Work continues Tuesday on the Harry Allen power plant north  of Las Vegas. (Photo by John Gurzinski/Las Vegas Review-Journal)

While NV Energy customers can look forward to a tiny tick down in power rates because the company has been generating electricity with abundant and clean-burning natural gas, don’t expect a good thing to go unchallenged.

Gas is cheaper because companies have found a practical way to get at previously out-of-reach pockets of gas by fracking — pumping water under pressure into wells, which causes rock formations to fracture and release natural gas.

Higher supply means lower prices.

But it may not last. Today The New York Times has a front page story about how the waste water from fracking is exempt from hazardous waste regulations but is full of salt and some radioactive material. The story mentions that new regs might require the waste water be shipped to Idaho or Washington, the only states with landfills permitted for such waste. That would be expensive and make the gas more expensive to produce.
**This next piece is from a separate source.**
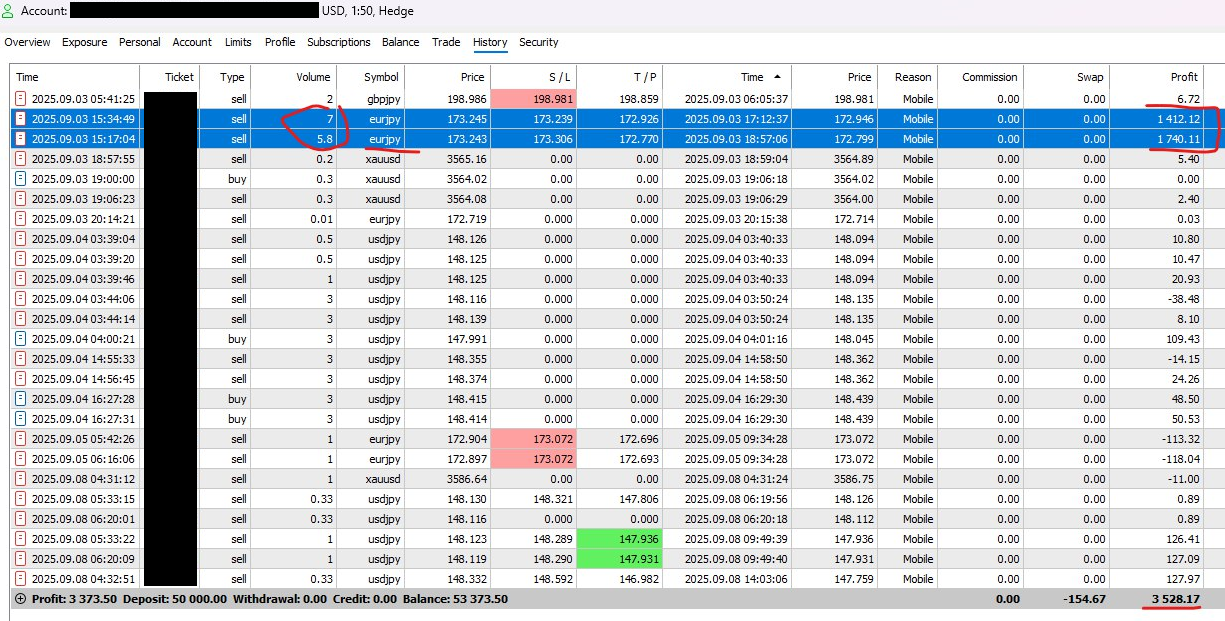The width and height of the screenshot is (1225, 621).
Task: Click the green account user icon
Action: point(9,11)
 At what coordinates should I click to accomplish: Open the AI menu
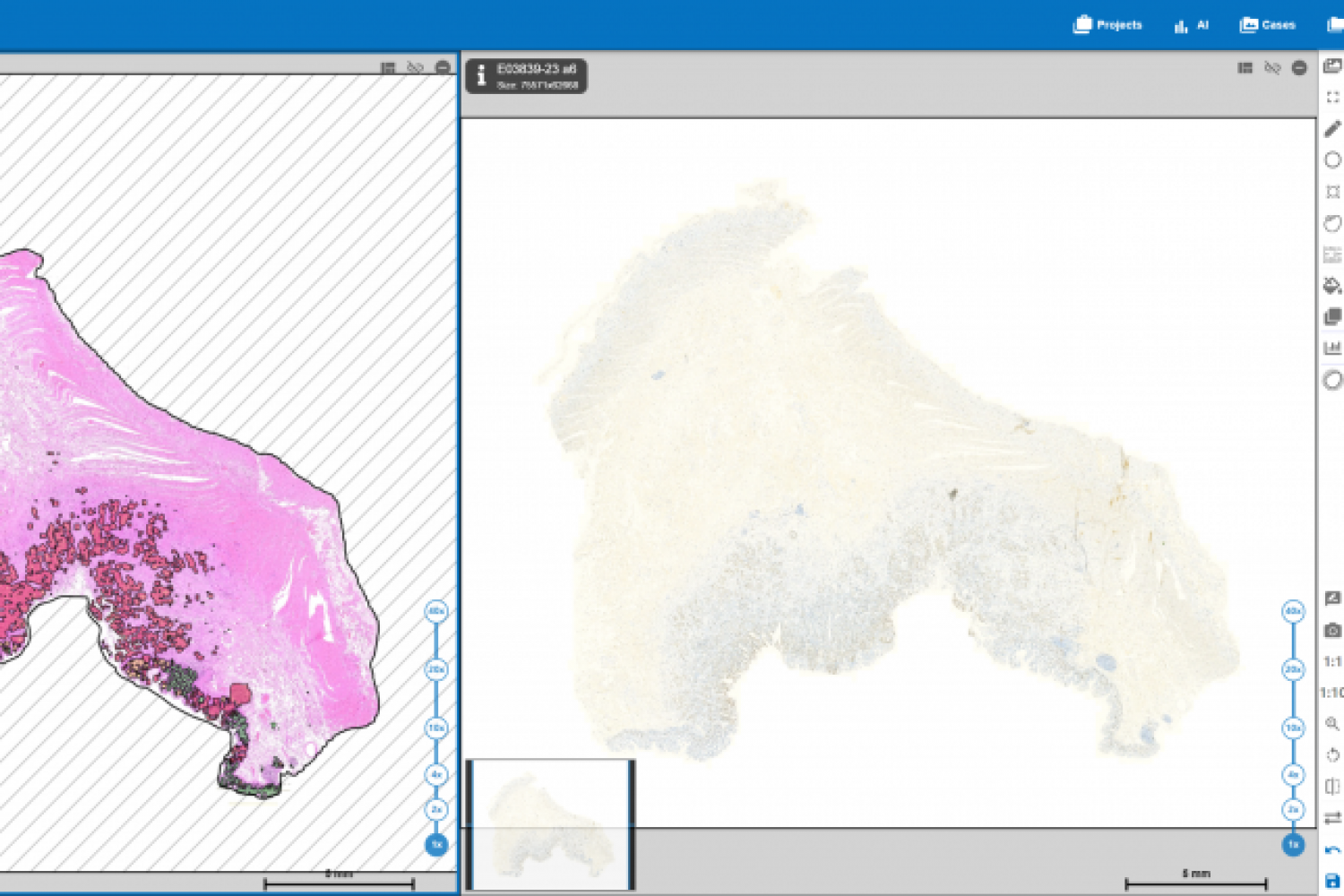(x=1192, y=25)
If that weren’t bad enough, the Arkansas Oil and Gas Commission has halted the drilling of fracking wells in central Arkansas following a series of earthquakes some blame on the wells. The largest quake in 35 years struck Greenbrier a couple of days ago.

So, back to those renewable power projects, I guess.

Perhaps not if you expect to still have a job so you can pay your power bill. Today’s Investor’s Business Daily carries an editorial telling of a new study out of Scotland that estimates every “green” job created by wind turbines costs 3.7 jobs because of the subsidies taking capital out of the private economy.

Some always finds a worm in the apple.